* **Text excerpt**:
········

Step 4 is where most of the work lives. The exact details vary depending on what I'm dealing with. Sometimes, once I've gotten to step 4, it happens kinda automatically. Once my attention is directed to the thing, my mind just starts adapting and loosening its resistance, and the thing fades away. Sometimes I deliberately reflect on it with explicit, verbalizable thoughts, and then I figure out what's going on, like a puzzle.

Sometimes step 4 takes months or years. I had several massive life transitions last year, which were extremely confusing to orient to. I left a relationship that'd been important to me. I changed my orientation to the concept of "community", which had been a major deal for me for the previous decade. I grappled with the question of how to relate to existential risk, and whether I felt "obligated" to work harder to prevent it.

Knowing that "it'd be helpful to grieve" couldn't make it go much faster. I'd spend a couple weeks reflecting deeply on the subject of my grief, and then I'd be pretty exhausted and need a month or two of not thinking about it. 

Sometimes step 4 benefits some kind of major ritual. Last year culminated with a small, personal solstice ceremony with a few close friends. We leaned harder into "facing the darkness" than larger, public solstices usually do, and deliberately didn't structure the event with an explicit "return to the light." We sat by a fire, mostly silently, for about an hour.

········

* **Tasks for this exercise**:
1. According to the passage about step 4, why couldn't knowing that grieving would help make the process go much faster? Answer in one to three sentences.
2. In the passage about step 4, how long did the group sit by the fire at the solstice ceremony?
3. Write the next part of the passage about step 4, starting after its final sentence.
The entries play no part in this work.

* **Material shown**:
········

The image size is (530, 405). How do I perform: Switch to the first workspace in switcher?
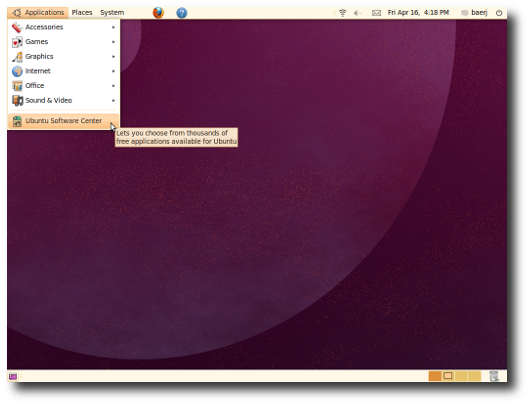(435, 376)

········

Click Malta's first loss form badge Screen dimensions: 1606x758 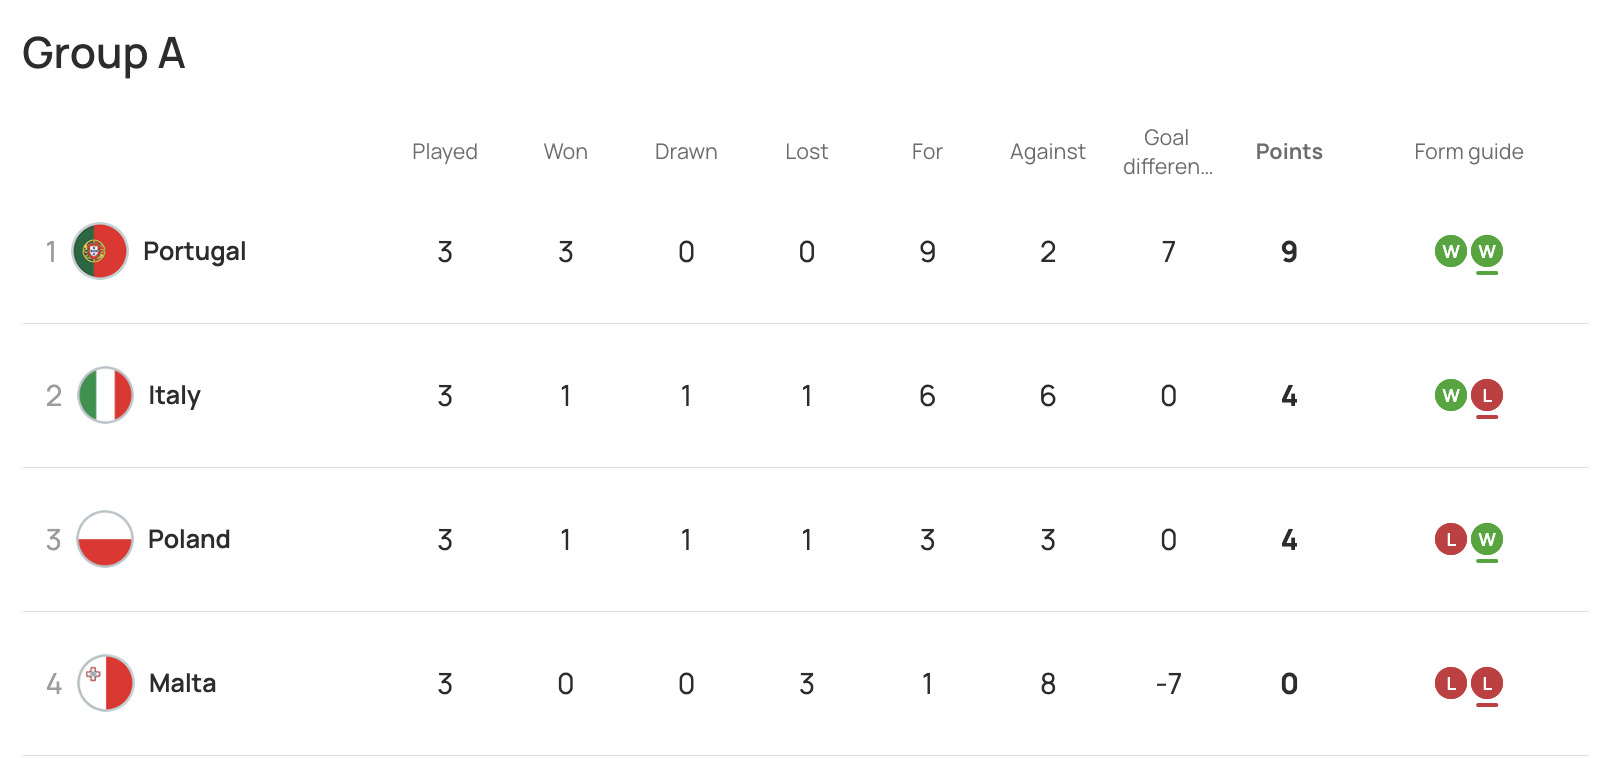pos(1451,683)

········

* **Task results**:
1. Grieving couldn't be rushed because each stretch of deep reflection wore the writer out. After a couple of weeks of reflecting deeply on the subject of the grief, the writer would be exhausted and need a month or two of not thinking about it.

2. They sat by the fire for about an hour, mostly in silence.

3.
Something about this dislodged some of my "stuckness" with grieving for community and x-risk. It didn't fully process the grief, but I felt something like 1/3rd of the heavy melancholy had faded away.

Sometimes, steps 4 and 5 repeat. I think one source of repetition is when you're not actually grieving a single thing. If you've lost a friend, you might be grieving many different aspects of the relationship. In the Art of Grieving Well, Val notes:

When I watch myself grieve, I typically don't find myself just thinking "This person is gone." Instead, my grief wants me to call up specific images of recurring events — holding the person while watching a show, texting them a funny picture & getting a smiley back, etc. — and then add to that image a feeling of pain that might say "…and that will never happen again." My mind goes to the feeling of wanting to watch a show with that person and remembering they're not there, or knowing that if I send a text they'll never see it and won't ever respond. My mind seems to want to rehearse the pain that will happen, until it becomes familiar and known and eventually a little smaller.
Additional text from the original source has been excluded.